提供テキスト:
ゆるり鑑賞 Yururi Kansho

映画や海外ドラマ、たまに本の感想を基本ネタバレで

BOX 袴田事件 命とは

boxhakamada

公式サイト

監督・脚本:高橋伴明
企画:忠叡
共同エグセクティブプロデューサー:中島仁/加治潤一
プロデューサー:西健二郎/林淳一郎
アソシエイトプロデューサー:大原盛雄
エグセクティブプロデューサー:後藤正人
脚本:夏井辰徳
音楽:林祐介
撮影:林淳一郎
照明:豊見山明長
録音:福田伸
美術:丸尾知行
VFXスーパーバイザー:立石勝
記録:阿保知香子
編集:菊池純一
監督補:小久保利己
制作担当:榊田茂樹
(2010年 日本)

※ネタバレ含みます。

【ストーリー】
昭和41年、放火された静岡県清水市の味噌工場から、刺殺された一家4人が焼死体で見つかるという
事件が起きる。立松刑事(石橋凌)は元プロボクサーの従業員袴田(新井浩文)に目を付け、
容疑者として逮捕するが物証はとぼしかった。
裁判官として静岡地方裁判所に赴任した熊本(萩原聖人)は、
主任判事としてこの事件を担当することになる。
(シネマトゥデイより転記させていただきました)

「死刑が恐ろしいのではない、恐ろしいと思う心が恐ろしいのだ」

刑事裁判の有罪率は99.9%−この数字はやっぱり驚異的ですよね。
一度自白してしまうと、裁判で自白を撤回したとしても有罪になるという事でしょうか。

目標 1:
映画の感想記事によると、熊本が裁判官として赴任した裁判所はどこか。
目標 2:
映画の感想記事のうち、「裁判官として静岡地方裁判所に赴任した熊本(萩原聖人)は、」を含む語句から書き始め、「一度自白してしまうと、裁判で自白を撤回したとしても有罪になるという事でしょうか。」の後で終わる部分を一字一句変えずに書き写すこと。

提供情報:

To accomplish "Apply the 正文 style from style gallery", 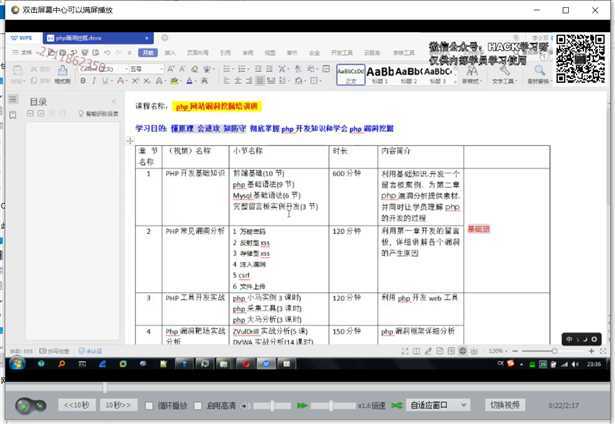I will coord(350,73).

完全な回答 1:
静岡地方裁判所。

完全な回答 2:
裁判官として静岡地方裁判所に赴任した熊本(萩原聖人)は、
主任判事としてこの事件を担当することになる。
(シネマトゥデイより転記させていただきました)

「死刑が恐ろしいのではない、恐ろしいと思う心が恐ろしいのだ」

刑事裁判の有罪率は99.9%−この数字はやっぱり驚異的ですよね。
一度自白してしまうと、裁判で自白を撤回したとしても有罪になるという事でしょうか。